Detroit Free Press: "General Motors late Friday said it will recall 446,066 four-wheel drive pickups and SUVs to prevent them from rolling away when the transfer case accidentally shifts into neutral. These are among the company's best-selling and most profitable vehicles, including the Chevrolet Silverado and GMC Sierra pickups, GMC Yukon and Chevrolet Tahoe and Suburban SUVs from the 2014 and 2015 model years. It's the 48th recall for the company so far this year, covering more than 20 million vehicles, a record." CW: None of this would have happened if GM CEO Mary Barra were a better mother.

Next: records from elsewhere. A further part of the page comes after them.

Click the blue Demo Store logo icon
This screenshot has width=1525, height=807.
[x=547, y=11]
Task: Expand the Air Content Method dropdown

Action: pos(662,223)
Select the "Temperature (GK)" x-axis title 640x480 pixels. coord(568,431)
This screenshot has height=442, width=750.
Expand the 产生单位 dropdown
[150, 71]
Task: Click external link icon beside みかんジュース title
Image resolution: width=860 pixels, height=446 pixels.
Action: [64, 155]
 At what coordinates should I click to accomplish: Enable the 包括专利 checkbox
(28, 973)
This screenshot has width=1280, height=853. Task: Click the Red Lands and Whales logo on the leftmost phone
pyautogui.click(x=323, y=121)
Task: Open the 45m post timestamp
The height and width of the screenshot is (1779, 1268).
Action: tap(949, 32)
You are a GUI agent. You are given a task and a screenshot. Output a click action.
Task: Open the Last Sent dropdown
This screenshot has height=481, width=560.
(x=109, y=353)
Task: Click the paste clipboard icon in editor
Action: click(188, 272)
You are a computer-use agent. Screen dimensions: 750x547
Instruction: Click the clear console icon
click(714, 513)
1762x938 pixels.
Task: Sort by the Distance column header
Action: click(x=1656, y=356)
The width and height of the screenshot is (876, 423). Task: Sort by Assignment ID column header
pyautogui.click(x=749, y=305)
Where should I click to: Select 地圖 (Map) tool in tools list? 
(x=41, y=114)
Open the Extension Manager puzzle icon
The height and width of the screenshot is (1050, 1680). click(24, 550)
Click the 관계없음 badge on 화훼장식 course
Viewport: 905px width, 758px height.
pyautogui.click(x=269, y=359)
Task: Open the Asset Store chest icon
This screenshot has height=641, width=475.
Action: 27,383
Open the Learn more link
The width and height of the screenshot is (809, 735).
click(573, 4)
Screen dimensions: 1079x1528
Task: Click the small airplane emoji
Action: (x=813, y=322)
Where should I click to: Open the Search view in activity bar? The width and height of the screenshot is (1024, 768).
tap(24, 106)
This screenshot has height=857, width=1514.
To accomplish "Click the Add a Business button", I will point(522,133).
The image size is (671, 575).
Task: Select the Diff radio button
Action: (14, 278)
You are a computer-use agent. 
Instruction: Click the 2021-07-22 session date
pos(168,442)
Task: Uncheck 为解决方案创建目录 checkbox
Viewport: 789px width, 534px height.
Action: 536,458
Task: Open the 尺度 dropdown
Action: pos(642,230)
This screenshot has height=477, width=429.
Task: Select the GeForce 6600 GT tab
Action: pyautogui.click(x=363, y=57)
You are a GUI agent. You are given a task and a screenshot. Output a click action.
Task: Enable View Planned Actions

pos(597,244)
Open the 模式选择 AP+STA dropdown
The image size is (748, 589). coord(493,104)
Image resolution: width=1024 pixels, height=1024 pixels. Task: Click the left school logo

New York Times: "Iraq's top Shiite cleric on Friday urged the country's divided political factions to select a prime minister by early next week in a public call for a political solution that increases the pressure on the embattled prime minister, Nuri Kamal al-Maliki. Speaking from the holy city of Karbala, Abdul Mehdi al-Karbalaie, a cleric representing Grand Ayatollah Ali al-Sistani, called on Iraq's political blocs to select a new leader before the recently elected Parliament sits on Monday."

AP: "President Barack Obama is seeking to bolster U.S. efforts to train and arm select members of the Syrian opposition, a move that comes amid increased U.S. concern that the conflicts in Syria and Iraq are becoming an intertwined fight against the same Sunni extremist group. Obama sent Congress a $500 million request Thursday for a Pentagon-run program that would significantly expand previous covert efforts to arm rebels fighting both the Sunni extremists and forces loyal to Syrian President Bashar Assad."

AP: "Ukraine's new president signed a trade and economic pact with the European Union on Friday, pushing his troubled country closer into a European orbit and angering Russia, which warned of unspecified consequences."